TEM and Congo red assays lent further support to the ThT and CD results of the disaggregation experiments. Untreated pre-formed Aβ42 assemblies exhibited a fibrillar network indicative of the presence of amyloids (Fig. 6). However, in the presence of 5-fold excess of all tested hybrid molecules the fibril density was reduced, but the magnitude of this effect was different for each compound. No trace of fibrils was detected in the presence of WGalNAc, indicating an apparent transformation of the pre-formed fibrils into amorphous structures. WGalNH2 was somewhat less efficient and WGal even less so (Fig. 6, upper panel). Congo red staining showed gold-green birefringence in untreated pre-formed Aβ42 fibrils (Fig. 6, bottom panel and Supplementary Fig. 13), yet no birefringence was observed when the pre-formed fibrils were incubated with WGalNH2 or WGalNAc. However, in the presence of WGal or of the control WW faint birefringence was detected (Fig. 6, bottom panel and Supplementary Fig. 13).

Fig. 6: Analysis of pre-formed Aβ42 fibrils in the absence or presence of the tryptophan-galactosylamine hybrids.
figure 6

TEM (upper panel) and Congo red stained birefringence (bottom panel) images of Aβ42 fibrils in the absence or presence of the 5-fold molar excess of the tested molecules. Scale bars: 200 nm in TEM micrographs and 100 nm in Congo red birefringence images.

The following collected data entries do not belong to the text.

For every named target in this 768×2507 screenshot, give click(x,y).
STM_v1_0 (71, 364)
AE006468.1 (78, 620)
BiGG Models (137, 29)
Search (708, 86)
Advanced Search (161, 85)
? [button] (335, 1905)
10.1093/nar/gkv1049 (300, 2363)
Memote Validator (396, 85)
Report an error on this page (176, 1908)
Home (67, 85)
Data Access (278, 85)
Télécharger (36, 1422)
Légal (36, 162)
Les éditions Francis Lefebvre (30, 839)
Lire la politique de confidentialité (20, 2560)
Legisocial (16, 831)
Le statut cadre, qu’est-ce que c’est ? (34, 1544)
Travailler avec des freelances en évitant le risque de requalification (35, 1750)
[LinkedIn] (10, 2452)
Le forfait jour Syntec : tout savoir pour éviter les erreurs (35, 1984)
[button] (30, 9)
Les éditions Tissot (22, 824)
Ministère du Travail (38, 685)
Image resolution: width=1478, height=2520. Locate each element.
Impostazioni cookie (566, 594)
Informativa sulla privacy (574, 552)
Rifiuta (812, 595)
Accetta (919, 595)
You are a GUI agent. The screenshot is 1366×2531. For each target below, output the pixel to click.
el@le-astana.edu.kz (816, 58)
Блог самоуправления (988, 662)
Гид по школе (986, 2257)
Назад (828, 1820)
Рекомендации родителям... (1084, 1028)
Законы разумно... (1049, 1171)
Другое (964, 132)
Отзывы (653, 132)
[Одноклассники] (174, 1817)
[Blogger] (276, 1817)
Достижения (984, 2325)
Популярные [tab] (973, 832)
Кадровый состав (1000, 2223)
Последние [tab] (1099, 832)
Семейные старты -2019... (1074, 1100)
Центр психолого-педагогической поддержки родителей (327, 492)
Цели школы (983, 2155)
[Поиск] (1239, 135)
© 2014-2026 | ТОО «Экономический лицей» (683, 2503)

Similar analyses of pre-formed hIAPP fibrils indicated that the untreated peptide exhibited dense fibrillar morphology and strong golden birefringence (Fig. 7); yet, upon treatment with WGal and WGalNH2, the levels of amyloid fibrils and of Cong red birefringence were substantially reduced. No fibrils were detected by TEM in the presence of WGalNAc (Fig. 7, upper panel), and Cong red birefringence was markedly reduced, indicating complete disaggregation of pre-formed hIAPP fibrils (Fig. 7, bottom panel and Supplementary Fig. 14). In contrast, upon incubation with WW, fibril morphology and Congo red birefringence were unchanged compared to the hIAPP peptide alone, suggesting that WW was unable to disaggregate the pre-formed fibrils of hIAPP (Fig. 7 and Supplementary Fig. 14).

Fig. 7: Analysis of pre-formed hIAPP fibrils in the absence or presence of the tryptophan-galactosylamine hybrid molecules.
figure 7

TEM (upper panel) and Congo red stained birefringence (bottom panel) images of pre-formed hIAPP fibrils in the absence or presence of the 5-fold molar excess of the tested molecules. Scale bars: 200 nm in TEM micrographs and 100 nm in Congo red birefringence images.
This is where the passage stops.